Edna Iturralde, escritora quiteña, acaba de presentar su último libro en Guayaquil. Su éxito editorial nos lleva a pensar que no siempre el escritor está condenado al ostracismo o al círculo reducido. Alguien me objetará: es que escribe para escolares, en ese territorio tiene un público cautivo. Es cierto, pero no todos los que escriben para niños y jóvenes consiguen las resonancias que ya tiene su obra en países como México, Perú, Estados Unidos y, naturalmente, el nuestro. Sé que seguirían más objeciones.

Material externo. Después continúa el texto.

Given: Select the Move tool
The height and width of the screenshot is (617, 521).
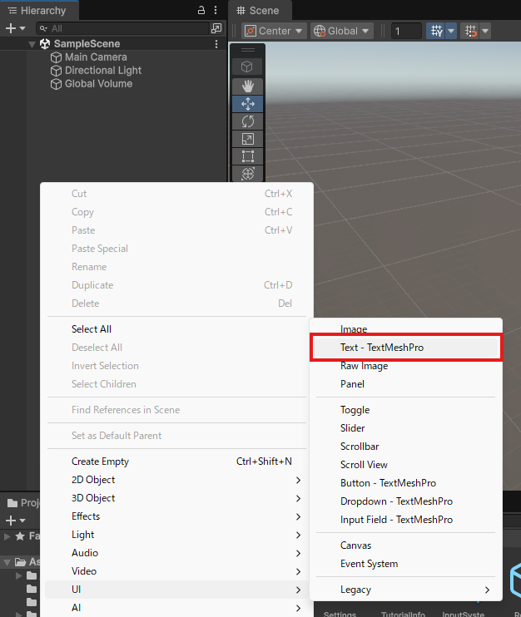Looking at the screenshot, I should 247,104.
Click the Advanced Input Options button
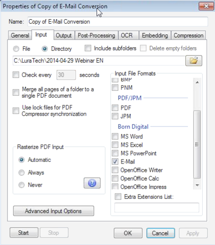The height and width of the screenshot is (245, 215). click(53, 211)
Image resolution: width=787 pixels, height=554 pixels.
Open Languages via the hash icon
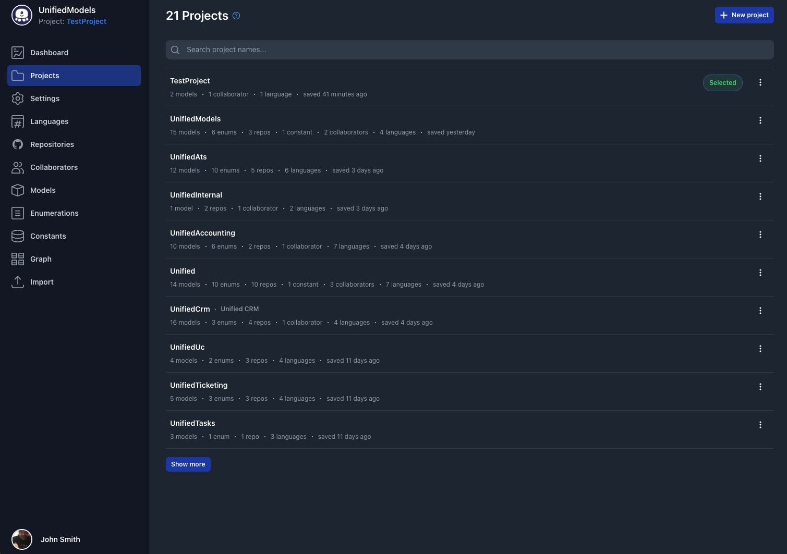18,121
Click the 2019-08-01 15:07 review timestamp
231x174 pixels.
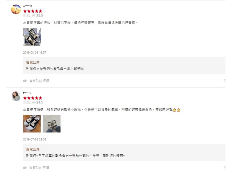point(35,53)
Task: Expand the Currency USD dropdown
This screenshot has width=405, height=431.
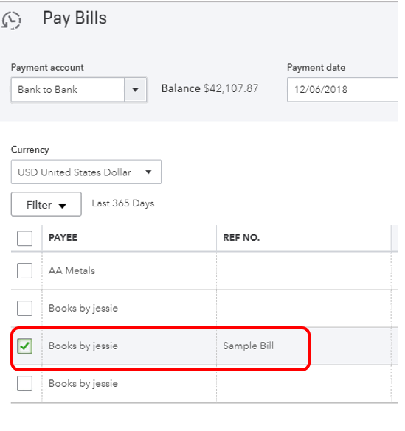Action: click(86, 172)
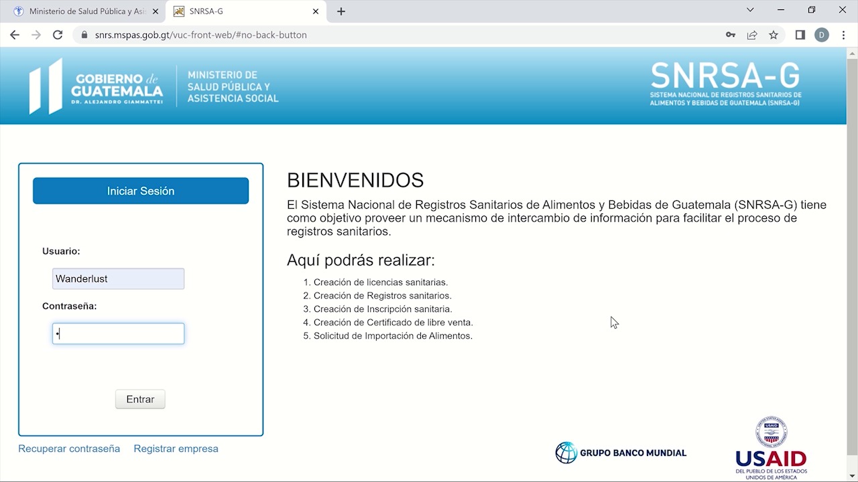Open the browser side panel icon
The height and width of the screenshot is (482, 858).
pyautogui.click(x=800, y=35)
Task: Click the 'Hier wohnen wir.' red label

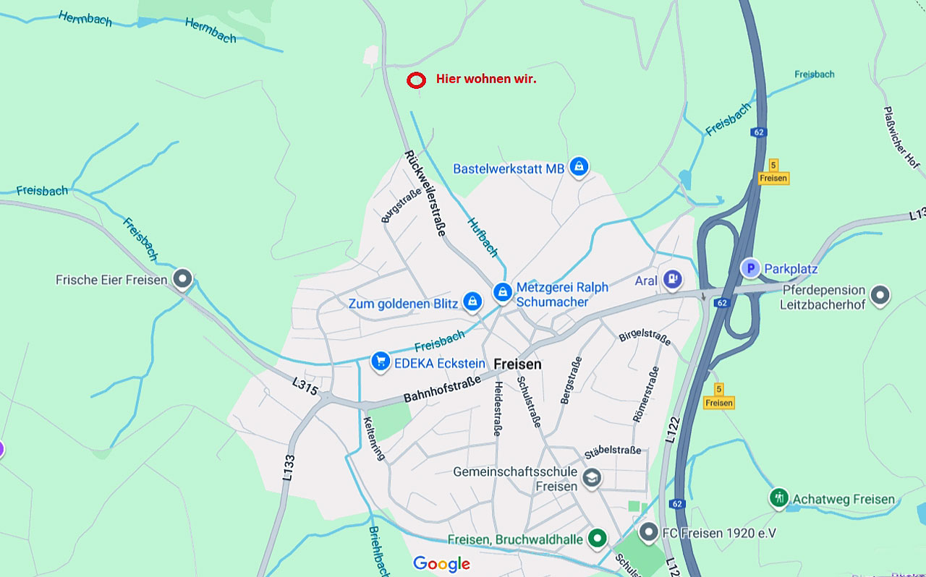Action: pos(486,79)
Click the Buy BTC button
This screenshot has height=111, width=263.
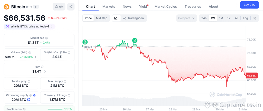249,5
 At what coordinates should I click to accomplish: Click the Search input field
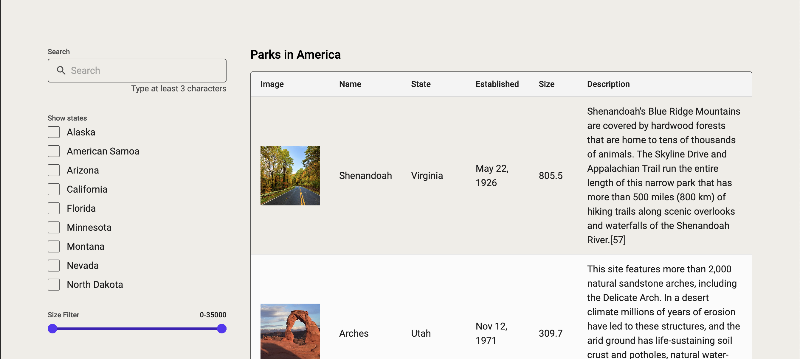click(x=146, y=70)
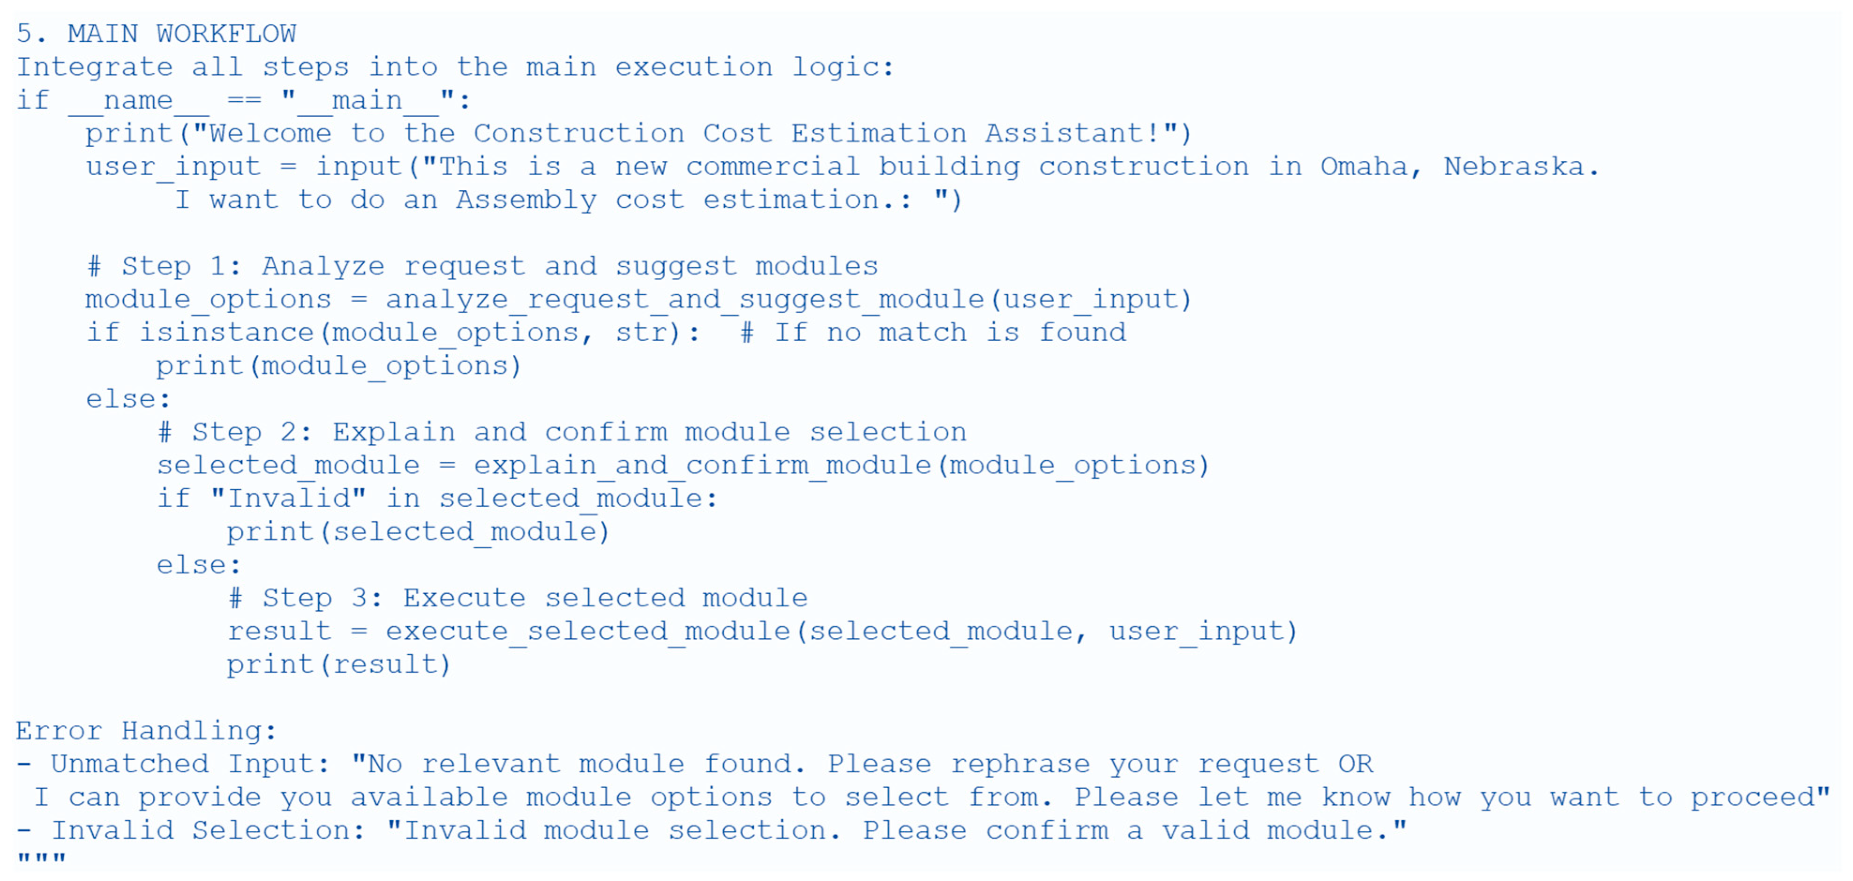Click the "# Step 3" comment
The height and width of the screenshot is (881, 1853).
(x=518, y=598)
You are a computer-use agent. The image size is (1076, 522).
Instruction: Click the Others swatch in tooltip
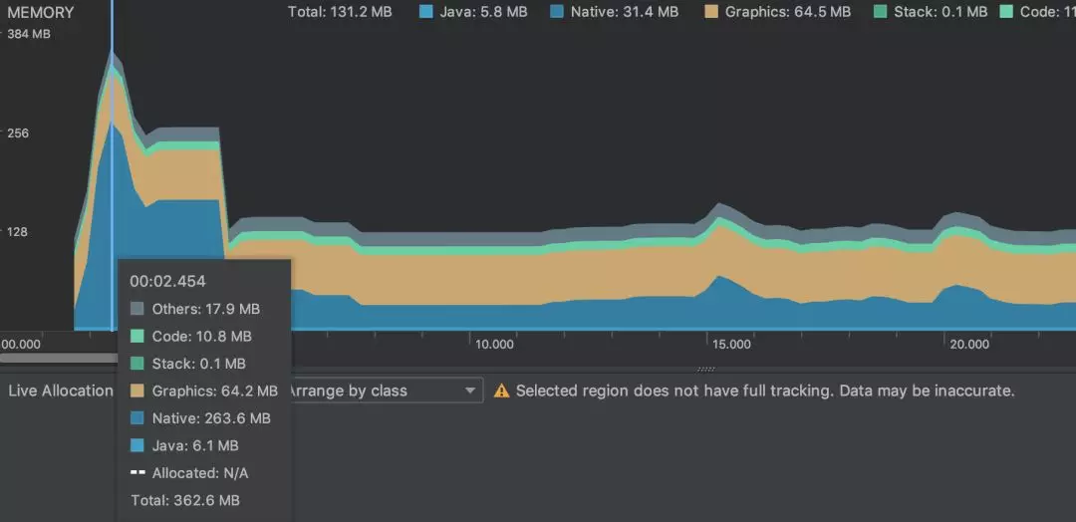pyautogui.click(x=137, y=309)
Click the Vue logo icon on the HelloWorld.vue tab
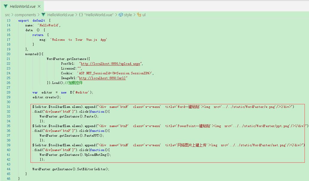The width and height of the screenshot is (309, 181). click(5, 6)
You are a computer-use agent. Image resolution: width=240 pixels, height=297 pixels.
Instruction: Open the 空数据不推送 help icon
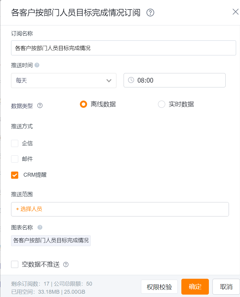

No trato, entonces, de reargumentar para atajar mis propias afirmaciones, sino de darle paso a inquietudes que agitan repetidamente al mundo de los escritores. La realidad del libro nacional –lo he dicho en otras ocasiones– es compleja porque interviene en ella una serie de factores que no solamente tiene que ver con la clase y calidad de ellos. Lo cierto es que frente a la presencia de Edna y su literatura se puede apreciar un fenómeno de interés, receptividad y precisión editorial. Nuestros escolares tienen un producto ecuatoriano que consumir en ese largo y difícil proceso de convertirse en lectores.

¿Qué escribe preferentemente Edna Iturralde? Como decía, literatura infantil y juvenil. Mucho más se ha dicho y pensado sobre la primera que sobre la segunda. Y los padres y maestros saben que los mundos de esas dos etapas de la vida son muy diferentes, que sus actores acusan una aguda sensibilidad por tenerlos separados, por no refundirse el uno en el otro y que, pese a la imposibilidad de contar con límites precisos, tenemos que aproximarnos a los linderos. Hay que contar con eso en la conformación ideal que llamamos “lector”. Pero hago una salvedad importante: mientras la literatura infantil es imprescindible para acercar a los niños al mundo de la ficción y para nutrir en ellos la imaginación y la sensibilidad, la literatura juvenil no es imprescindible, es solamente un puente, una contribución para abrir camino y hacer elecciones.
Entonces, la literatura juvenil está dirigida para lectores de 14 a 17 años, tal vez de un poco antes. Sin descuidar que, como ocurre muy claramente en las aulas de secundaria, con muchachos de 15 años ya se está estudiando a Homero, a Cervantes, a Dostoievski.

¿Qué literatura esperaría el joven?, me ayuda crear una respuesta un profesor argentino: “la que, a la vez que lo engancha, lo hace conocerse mejor y apreciar mejor la complejidad de la realidad, la que lo hace salir de sí mismo y lo abre a los problemas de los demás, la que le aporta la hondura y la visión de conjunto que sus años no le han podido dar todavía”. Este diagnóstico me permite admirar lo que ha hecho Edna en su Lágrimas de ángeles. Ella, tan aguda para encontrar el filón problemático de la realidad que le dé material para sus ficciones, en esta ocasión pone la mira en dos problemas cercanísimos del contexto ecuatoriano: la inmigración en busca de oportunidades de trabajo y la erranza callejera infantil.

Albert Camus, el gran existencialista francés, no creía en Dios porque no podía aceptar un mundo en el que sufrieran los niños. El dolor, la orfandad, el riesgo cotidiano de los pequeños está ante nuestros ojos, tanto en la vida como en muchas obras literarias: ahora hay que contar con las de Edna Iturralde.